Top of Extracted information

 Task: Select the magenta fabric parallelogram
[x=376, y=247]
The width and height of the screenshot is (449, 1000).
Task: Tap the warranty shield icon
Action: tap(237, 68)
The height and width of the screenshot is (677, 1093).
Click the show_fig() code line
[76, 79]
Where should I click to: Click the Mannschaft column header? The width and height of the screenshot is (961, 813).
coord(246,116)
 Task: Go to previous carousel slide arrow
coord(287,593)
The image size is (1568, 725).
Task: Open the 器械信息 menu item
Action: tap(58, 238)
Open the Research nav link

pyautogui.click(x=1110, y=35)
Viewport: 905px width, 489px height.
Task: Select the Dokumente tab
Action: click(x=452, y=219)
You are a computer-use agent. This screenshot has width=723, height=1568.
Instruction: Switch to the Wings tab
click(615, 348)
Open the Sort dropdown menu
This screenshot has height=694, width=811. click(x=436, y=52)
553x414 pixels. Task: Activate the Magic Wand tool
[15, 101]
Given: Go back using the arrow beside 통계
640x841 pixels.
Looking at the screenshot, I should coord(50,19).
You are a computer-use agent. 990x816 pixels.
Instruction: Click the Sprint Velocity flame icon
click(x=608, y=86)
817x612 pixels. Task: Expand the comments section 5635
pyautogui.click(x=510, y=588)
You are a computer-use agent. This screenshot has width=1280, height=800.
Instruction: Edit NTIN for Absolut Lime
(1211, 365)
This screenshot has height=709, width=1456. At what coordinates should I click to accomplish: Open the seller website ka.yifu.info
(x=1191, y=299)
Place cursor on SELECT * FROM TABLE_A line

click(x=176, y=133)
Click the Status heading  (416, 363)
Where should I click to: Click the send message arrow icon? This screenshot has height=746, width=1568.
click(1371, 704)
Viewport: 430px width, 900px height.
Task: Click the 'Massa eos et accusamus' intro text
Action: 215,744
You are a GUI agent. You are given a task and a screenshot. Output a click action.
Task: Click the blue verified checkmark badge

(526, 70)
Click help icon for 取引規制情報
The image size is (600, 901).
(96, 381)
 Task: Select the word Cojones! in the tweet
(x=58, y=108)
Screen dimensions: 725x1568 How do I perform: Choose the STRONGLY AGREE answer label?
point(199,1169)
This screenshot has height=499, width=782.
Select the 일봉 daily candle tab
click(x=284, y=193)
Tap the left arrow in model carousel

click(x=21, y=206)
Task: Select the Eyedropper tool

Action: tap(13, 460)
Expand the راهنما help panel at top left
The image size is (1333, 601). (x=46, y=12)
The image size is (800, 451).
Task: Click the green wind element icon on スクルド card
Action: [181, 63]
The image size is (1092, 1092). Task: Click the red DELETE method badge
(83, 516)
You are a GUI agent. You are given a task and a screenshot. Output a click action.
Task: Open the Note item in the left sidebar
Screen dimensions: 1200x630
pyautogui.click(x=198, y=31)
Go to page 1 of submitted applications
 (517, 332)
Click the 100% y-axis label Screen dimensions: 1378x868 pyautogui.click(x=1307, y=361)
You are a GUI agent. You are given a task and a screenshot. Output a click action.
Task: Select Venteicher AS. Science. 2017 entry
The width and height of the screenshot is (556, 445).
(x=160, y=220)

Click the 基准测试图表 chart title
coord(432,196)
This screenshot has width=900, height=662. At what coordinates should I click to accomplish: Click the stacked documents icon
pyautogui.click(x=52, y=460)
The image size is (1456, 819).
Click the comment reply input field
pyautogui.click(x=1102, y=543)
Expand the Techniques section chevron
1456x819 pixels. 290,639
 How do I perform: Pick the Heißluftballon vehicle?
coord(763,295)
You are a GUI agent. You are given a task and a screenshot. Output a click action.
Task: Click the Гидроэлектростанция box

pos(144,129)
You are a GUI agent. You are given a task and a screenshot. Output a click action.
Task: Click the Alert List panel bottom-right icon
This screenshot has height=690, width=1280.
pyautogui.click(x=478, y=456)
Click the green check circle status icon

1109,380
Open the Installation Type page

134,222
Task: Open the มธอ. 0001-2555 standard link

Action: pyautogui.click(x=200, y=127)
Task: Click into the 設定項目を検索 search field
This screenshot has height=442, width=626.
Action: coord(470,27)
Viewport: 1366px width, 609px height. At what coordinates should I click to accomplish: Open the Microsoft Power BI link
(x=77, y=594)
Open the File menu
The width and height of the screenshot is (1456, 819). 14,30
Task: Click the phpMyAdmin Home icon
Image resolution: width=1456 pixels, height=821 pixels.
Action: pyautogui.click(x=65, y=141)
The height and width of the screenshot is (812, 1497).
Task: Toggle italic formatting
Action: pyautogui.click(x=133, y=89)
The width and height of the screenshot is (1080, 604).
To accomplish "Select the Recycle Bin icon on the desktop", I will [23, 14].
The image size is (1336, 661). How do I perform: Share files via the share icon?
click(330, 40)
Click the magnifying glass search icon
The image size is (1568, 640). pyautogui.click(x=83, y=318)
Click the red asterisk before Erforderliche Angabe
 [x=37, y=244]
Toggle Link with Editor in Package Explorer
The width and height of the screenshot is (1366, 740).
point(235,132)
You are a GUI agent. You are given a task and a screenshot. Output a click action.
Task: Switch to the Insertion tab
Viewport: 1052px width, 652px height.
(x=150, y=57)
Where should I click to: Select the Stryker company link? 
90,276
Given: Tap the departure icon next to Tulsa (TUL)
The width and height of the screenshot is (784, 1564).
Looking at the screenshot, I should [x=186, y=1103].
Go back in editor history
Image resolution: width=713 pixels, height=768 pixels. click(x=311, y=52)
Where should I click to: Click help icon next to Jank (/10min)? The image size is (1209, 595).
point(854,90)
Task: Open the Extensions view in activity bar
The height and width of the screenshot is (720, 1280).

Bottom of Extracted information

## Assignment
When you reach the end of the data above, set it all down again unchanged.

## Response below
 Task: Select the magenta fabric parallelogram
[x=376, y=247]
The width and height of the screenshot is (449, 1000).
Task: Tap the warranty shield icon
Action: tap(237, 68)
The height and width of the screenshot is (677, 1093).
Click the show_fig() code line
[76, 79]
Where should I click to: Click the Mannschaft column header? The width and height of the screenshot is (961, 813).
coord(246,116)
 Task: Go to previous carousel slide arrow
coord(287,593)
The image size is (1568, 725).
Task: Open the 器械信息 menu item
Action: tap(58, 238)
Open the Research nav link

pyautogui.click(x=1110, y=35)
Viewport: 905px width, 489px height.
Task: Select the Dokumente tab
Action: click(x=452, y=219)
You are a computer-use agent. This screenshot has width=723, height=1568.
Instruction: Switch to the Wings tab
click(615, 348)
Open the Sort dropdown menu
This screenshot has height=694, width=811. click(x=436, y=52)
553x414 pixels. Task: Activate the Magic Wand tool
[15, 101]
Given: Go back using the arrow beside 통계
640x841 pixels.
Looking at the screenshot, I should coord(50,19).
You are a computer-use agent. 990x816 pixels.
Instruction: Click the Sprint Velocity flame icon
click(x=608, y=86)
817x612 pixels. Task: Expand the comments section 5635
pyautogui.click(x=510, y=588)
You are a computer-use agent. This screenshot has width=1280, height=800.
Instruction: Edit NTIN for Absolut Lime
(1211, 365)
This screenshot has height=709, width=1456. At what coordinates should I click to accomplish: Open the seller website ka.yifu.info
(x=1191, y=299)
Place cursor on SELECT * FROM TABLE_A line

click(x=176, y=133)
Click the Status heading  (416, 363)
Where should I click to: Click the send message arrow icon? This screenshot has height=746, width=1568.
click(1371, 704)
Viewport: 430px width, 900px height.
Task: Click the 'Massa eos et accusamus' intro text
Action: 215,744
You are a GUI agent. You are given a task and a screenshot. Output a click action.
Task: Click the blue verified checkmark badge

(526, 70)
Click help icon for 取引規制情報
The image size is (600, 901).
(96, 381)
 Task: Select the word Cojones! in the tweet
(x=58, y=108)
Screen dimensions: 725x1568 How do I perform: Choose the STRONGLY AGREE answer label?
point(199,1169)
This screenshot has height=499, width=782.
Select the 일봉 daily candle tab
click(x=284, y=193)
Tap the left arrow in model carousel

click(x=21, y=206)
Task: Select the Eyedropper tool

Action: tap(13, 460)
Expand the راهنما help panel at top left
The image size is (1333, 601). (x=46, y=12)
The image size is (800, 451).
Task: Click the green wind element icon on スクルド card
Action: [181, 63]
The image size is (1092, 1092). Task: Click the red DELETE method badge
(83, 516)
You are a GUI agent. You are given a task and a screenshot. Output a click action.
Task: Open the Note item in the left sidebar
Screen dimensions: 1200x630
pyautogui.click(x=198, y=31)
Go to page 1 of submitted applications
 (517, 332)
Click the 100% y-axis label Screen dimensions: 1378x868 pyautogui.click(x=1307, y=361)
You are a GUI agent. You are given a task and a screenshot. Output a click action.
Task: Select Venteicher AS. Science. 2017 entry
The width and height of the screenshot is (556, 445).
(x=160, y=220)

Click the 基准测试图表 chart title
coord(432,196)
This screenshot has width=900, height=662. At what coordinates should I click to accomplish: Click the stacked documents icon
pyautogui.click(x=52, y=460)
The image size is (1456, 819).
Click the comment reply input field
pyautogui.click(x=1102, y=543)
Expand the Techniques section chevron
1456x819 pixels. 290,639
 How do I perform: Pick the Heißluftballon vehicle?
coord(763,295)
You are a GUI agent. You are given a task and a screenshot. Output a click action.
Task: Click the Гидроэлектростанция box

pos(144,129)
You are a GUI agent. You are given a task and a screenshot. Output a click action.
Task: Click the Alert List panel bottom-right icon
This screenshot has height=690, width=1280.
pyautogui.click(x=478, y=456)
Click the green check circle status icon

1109,380
Open the Installation Type page

134,222
Task: Open the มธอ. 0001-2555 standard link

Action: pyautogui.click(x=200, y=127)
Task: Click into the 設定項目を検索 search field
This screenshot has height=442, width=626.
Action: coord(470,27)
Viewport: 1366px width, 609px height. At what coordinates should I click to accomplish: Open the Microsoft Power BI link
(x=77, y=594)
Open the File menu
The width and height of the screenshot is (1456, 819). 14,30
Task: Click the phpMyAdmin Home icon
Image resolution: width=1456 pixels, height=821 pixels.
Action: pyautogui.click(x=65, y=141)
The height and width of the screenshot is (812, 1497).
Task: Toggle italic formatting
Action: pyautogui.click(x=133, y=89)
The width and height of the screenshot is (1080, 604).
To accomplish "Select the Recycle Bin icon on the desktop", I will [23, 14].
The image size is (1336, 661). How do I perform: Share files via the share icon?
click(330, 40)
Click the magnifying glass search icon
The image size is (1568, 640). pyautogui.click(x=83, y=318)
Click the red asterisk before Erforderliche Angabe
 [x=37, y=244]
Toggle Link with Editor in Package Explorer
The width and height of the screenshot is (1366, 740).
point(235,132)
You are a GUI agent. You are given a task and a screenshot. Output a click action.
Task: Switch to the Insertion tab
Viewport: 1052px width, 652px height.
(x=150, y=57)
Where should I click to: Select the Stryker company link? 
90,276
Given: Tap the departure icon next to Tulsa (TUL)
The width and height of the screenshot is (784, 1564).
Looking at the screenshot, I should [x=186, y=1103].
Go back in editor history
Image resolution: width=713 pixels, height=768 pixels. click(x=311, y=52)
Where should I click to: Click help icon next to Jank (/10min)? The image size is (1209, 595).
point(854,90)
Task: Open the Extensions view in activity bar
The height and width of the screenshot is (720, 1280).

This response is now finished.